I thought the plot a great deal better than most of the books I've read so far, for an oddly enough non sf reason. Most of the other books seemed to be confined to what we think of as "Sf plots". By this I mean that the plots themselves were about sf-ness. Meet the alien, travel to the new planet, be invaded, reject the invaders. Mark in contrast has realised what sf as a genre accepted long ago--you can make sf out out any plot. This book is the classic secret conspiracy to be uncovered, made sf by the context and the construction.

So, to context and construction: the unfolding of the world is done brilliantly in what I think of as the "classic" way: you tell the audience what is, and only later do you explain it. In addition, Mark uses the limitations of her society to create problems, so that a DNA test can't be done on the found bones because it would encourage nationalism. The email virus Comfort and Joy trashed the world's computer archives but there are still books, and "disgust" emptied the museums. The riffs on contrived "disgust" are wonderful. Mark is witty and snide.

I have only one doubt. Don't get me wrong, I don't always want happy endings, and I know the world cannot be remade at the end of each book. But when I got to the end of this book--which I already knew, I felt let down. At the end, Merrick loses the pearl he has been cultivating as evidence to defend the aboriginals (it's complicated). It is stolen by the very people he hoped to defend, who would rather just have the money and run. In some ways, this is very realistic, but it reminded me very strongly of those YA post-nuclear holocaust books which end with the "you can't fix it if it's broke, so we are all going to die unless *you* the reader, fixes it now". There is something hopeless about it.
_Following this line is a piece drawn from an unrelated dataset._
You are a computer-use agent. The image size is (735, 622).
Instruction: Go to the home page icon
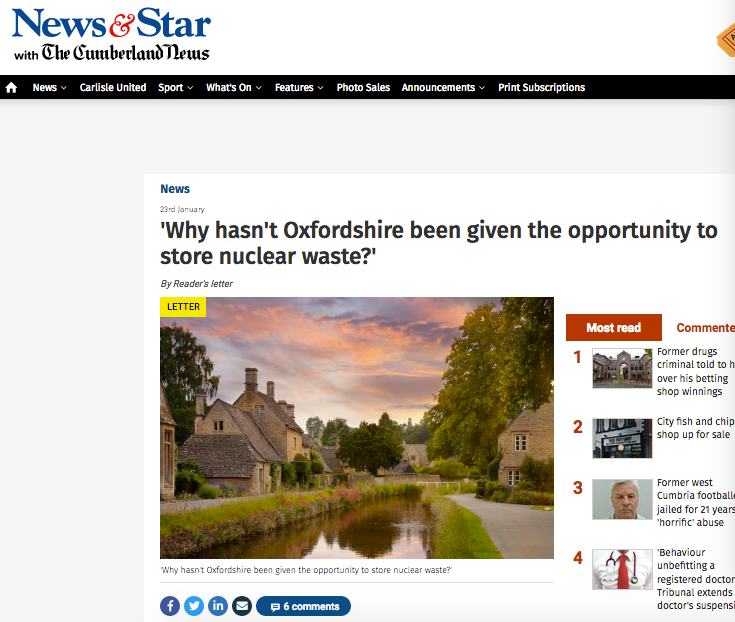point(11,88)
So I ought to like the ambivalence of this ending, but instead I'm left again thinking--all that trouble and no sense of consequence at the end, not even a sense that without the court case Merrick wanted, a genocide is about to be unleashed on the world, one in which Merrick might be caught up (he has already been noted by others to be aboriginal by descent).
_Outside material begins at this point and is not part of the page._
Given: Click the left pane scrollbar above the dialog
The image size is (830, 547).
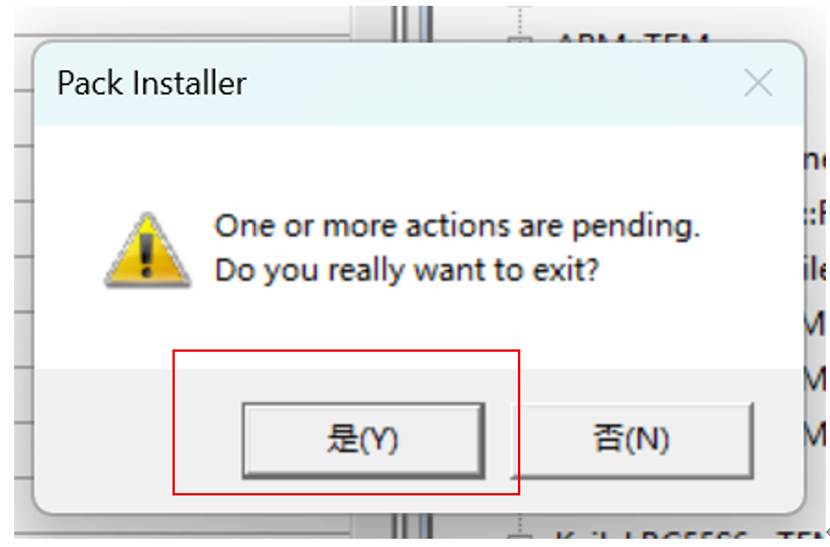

At the end, Jan Mark implies that Merrick and his aboriginal friends can run off and it will change nothing about the world. Merrick will be free.
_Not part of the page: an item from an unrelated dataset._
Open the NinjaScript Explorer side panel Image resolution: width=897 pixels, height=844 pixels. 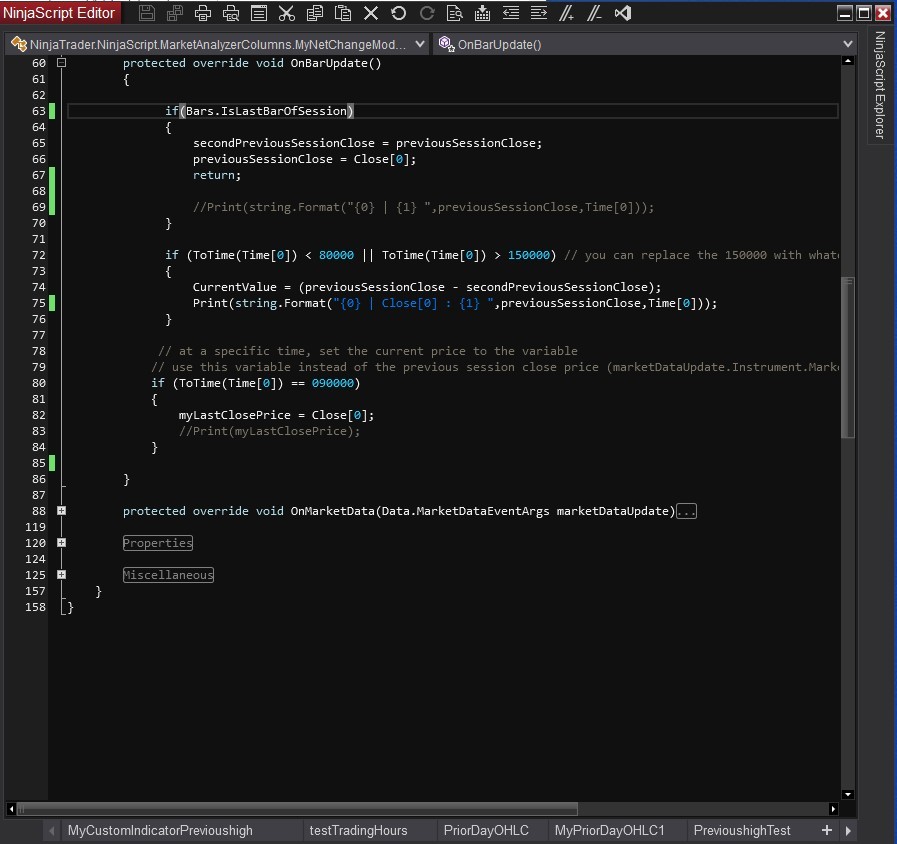[x=880, y=85]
Let me say this flat out; Jan Mark perpetrates a lie. Merrick has changed something. He stood at a Jonbar point and failed. There will be consequences. This book refuses at the end to accept the hints it contains.

I could conclude there, but just want to say that this is not unusual for a Jan Mark book. The Ennead also ends with the same message of ineffectualness, the same argument that the individual cannot make a difference. Merrick's failure does not, as Merrick seems to think, excuse him from trying again.

None of which stops me from loving the book.

First they came for the Communists,
and I didn’t speak up,
because I wasn’t a Communist.
Then they came for the Jews,
and I didn’t speak up,
because I wasn’t a Jew.
Then they came for the Catholics,
and I didn’t speak up,
because I was a Protestant.
Then they came for me,
and by that time there was no one
left to speak up for me.



by Rev. Martin Niemoller, 1945

2 Comments:

Anonymous Anonymous said...

He stood at a Jonbar point and failed

I read Williamson's The Legion of Time when I was a child, but ave never seen or heard a discussion of it (compare with The Legion of Space, which I've never read but seems more famous).

Is it better known than I realised, that you can use it as a reference like that?

8:47 AM  
Blogger Farah said...

The book is not terribly well known, but "Jonbar point" has become the standard short hand among critics for "the point at which things can go different ways and create different worlds" or alternatively, Pratchett's Trousers of Time.